How Elon Musk is wrecking social network he just bought
Elon Musk and his "bird"/Euroradio collage
Access Now lawyer Natallia Krapiva on what the politics of one of the wealthiest men in the world leads to.
The scandal surrounding Twitter continues. Thousands of people who are not ready to work in the hardcore mode announced by the new owner, one of the wealthiest entrepreneurs on Earth, Elon Musk, are leaving the company. Another reason is Musk's policy and attitude toward user verification and message moderation.
"I don't even know what everything is hanging on there now," Natallia Krapiva, a lawyer from the international digital rights organization Access Now, said about the situation. "Yes, Musk stopped the paid verification of Twitter Blue, which he reported earlier, but this does not mean he will not return to his idea. We know that a bunch of people was fired, and some left on their own: the Chief of the Trust & Safety Team, CISO, chief compliance officer, and chief policy officer. The entire HR team was fired. Twitter also said goodbye to more than three thousand contractors, apparently those who did live moderation of content.
Gone from the team were the specialists who provided 24-hour technical support to internal departments and maintained key system libraries used by all engineering teams. In addition, the media report that the entire team of the Gizmoduck service, which "stores data from user profiles," has left the company.
On November 17, 2022, Twitter announced that it was closing its offices and turning off employee passes until November 21. The new owner probably wants to figure out who will remain on his team and protect his business against possible sabotage.
In an interview with Euroradio, Natallia Krapiva explains why everything happening on Twitter today is vital for Belarusians and the Eastern European region.

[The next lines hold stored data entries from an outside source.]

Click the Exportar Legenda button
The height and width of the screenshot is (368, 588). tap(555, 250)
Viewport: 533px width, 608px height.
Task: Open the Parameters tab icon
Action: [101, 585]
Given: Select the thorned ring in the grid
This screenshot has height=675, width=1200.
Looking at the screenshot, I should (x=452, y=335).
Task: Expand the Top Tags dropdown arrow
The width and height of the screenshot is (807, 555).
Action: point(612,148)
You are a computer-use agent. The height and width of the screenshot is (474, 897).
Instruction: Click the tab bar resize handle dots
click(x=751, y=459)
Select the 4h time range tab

Natallia Krapiva: We are very concerned that there will come new people who will not understand our context. We have been afraid of it from the very start when Musk was still announcing the purchase of Twitter. Upon taking office, the new owner demonstrated a complete lack of understanding of the crises going on in the world, maybe except for the United States. Nor does he realize how Twitter's changes will affect vulnerable populations in repressed states like Belarus and countries at war like Ukraine.

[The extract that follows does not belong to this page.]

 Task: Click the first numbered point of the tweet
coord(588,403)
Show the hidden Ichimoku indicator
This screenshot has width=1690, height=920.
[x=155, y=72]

Euroradio: Elon Musk has suspended paid verification on the social network, which many human rights activists have criticized. Why has paid verification made so much noise? On his page, the businessman even joked about the small sum of $8.
Natallia Krapiva: Verification, or the blue tick next to the profile: I think that not everybody understands this status's importance. Especially for civil organizations, journalists, activists, and public figures in countries where they are subject to repression.

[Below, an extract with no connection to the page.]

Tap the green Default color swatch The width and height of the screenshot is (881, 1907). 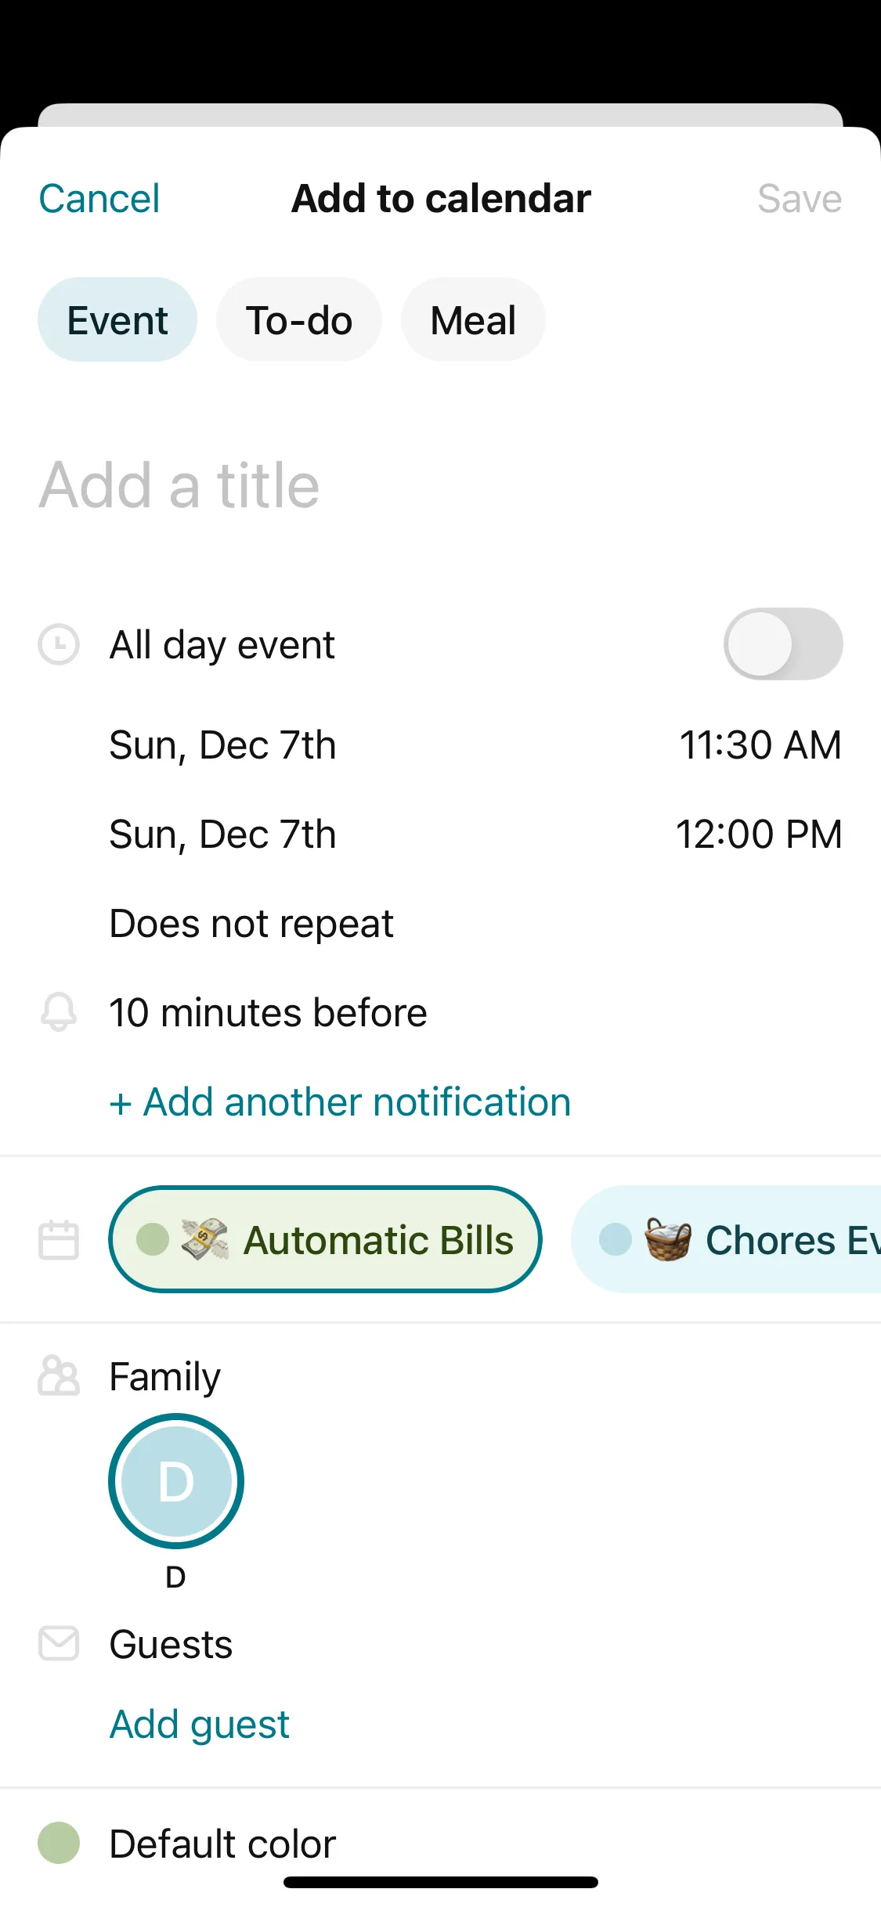(59, 1843)
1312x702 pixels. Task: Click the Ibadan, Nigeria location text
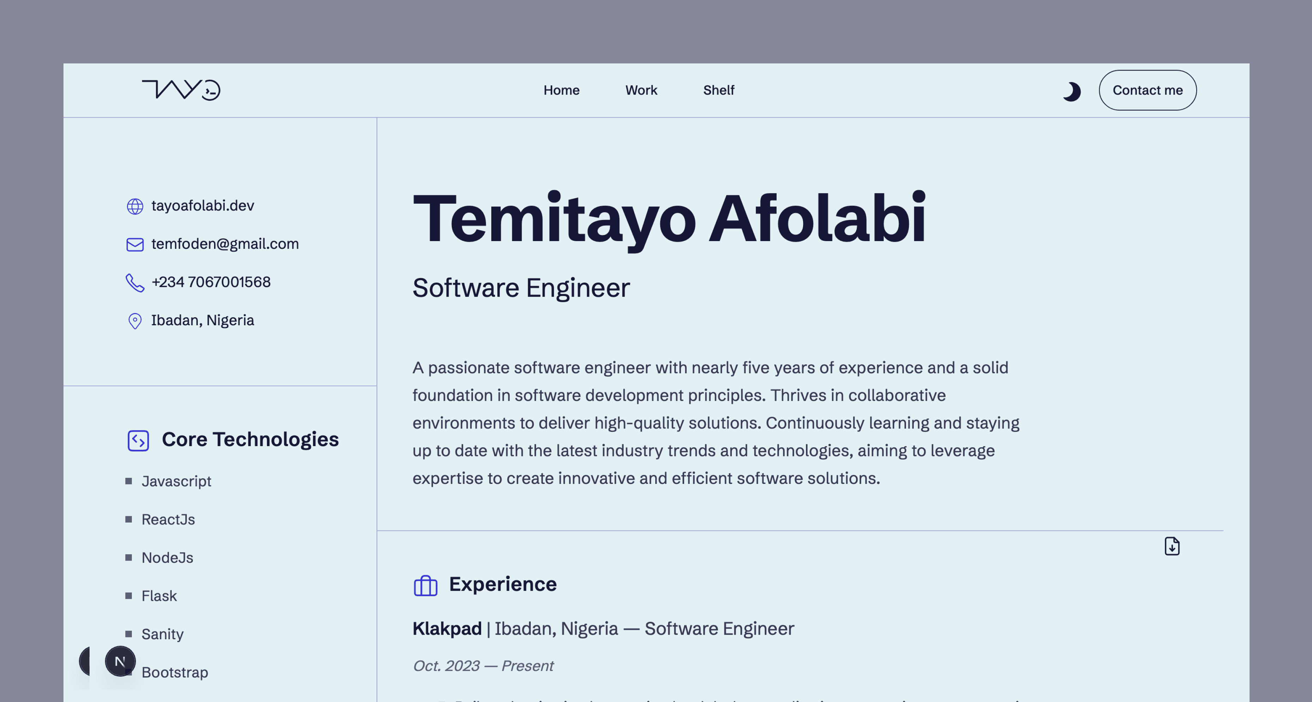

It used to be very difficult to get verified. It's a process that requires a lot of effort to prove that you are, for example, a public person, an organization, or a media outlet.
Individuals who support a repressive regime often post false information from fake activist profiles to put them in jail and incite hatred and violence in society. Getting verified is essential, and Musk would charge for it. If eight dollars a month isn't expensive for him, it's a lot of money for many people in Latin America, for example.
I also think he forgets that Internet users, including civil society activists, cannot use Western payment systems in sanctioned countries like Russia, Venezuela, or Syria.
This creates a situation: they cannot pay for verification even if they have money. Verification fees will result in the most vulnerable segments of society being unable to protect themselves. The problem is severe.
Euroradio: Thousands of professionals are leaving Twitter. What are the possible consequences?
Natallia Krapiva: First, we recommend that Elon Musk respect human rights. So far, this is not happening. Unfortunately, the people responsible for ensuring that the social network respects people's rights are leaving the company. One of the first was Cindia Wong, who headed the Human Rights Department at Twitter. I think she saw the situation coming. After her, other members of the team were forced to leave. In essence, they were forced out.
We demand that this stop. The potential damage is severe. Once again, we ask that Elon Musk respect the rights of users, especially the most vulnerable ones, who will now suffer from his rash actions that have nothing to do with international law, but appear to be based only on his personal beliefs.
Euroradio: Why is there a need for a Human Rights Department on Twitter?
Natallia Krapiva: Similar departments exist at Google, Instagram and Facebook. Their employees ensure that the company meets international human rights standards. So that companies do not violate, for example, the right to freedom of expression, but at the same time, messages do not spread hate speech or misinformation that can harm users and society as a whole. Also, in these kinds of departments, the regional context must be given a great deal of attention when making certain decisions for companies.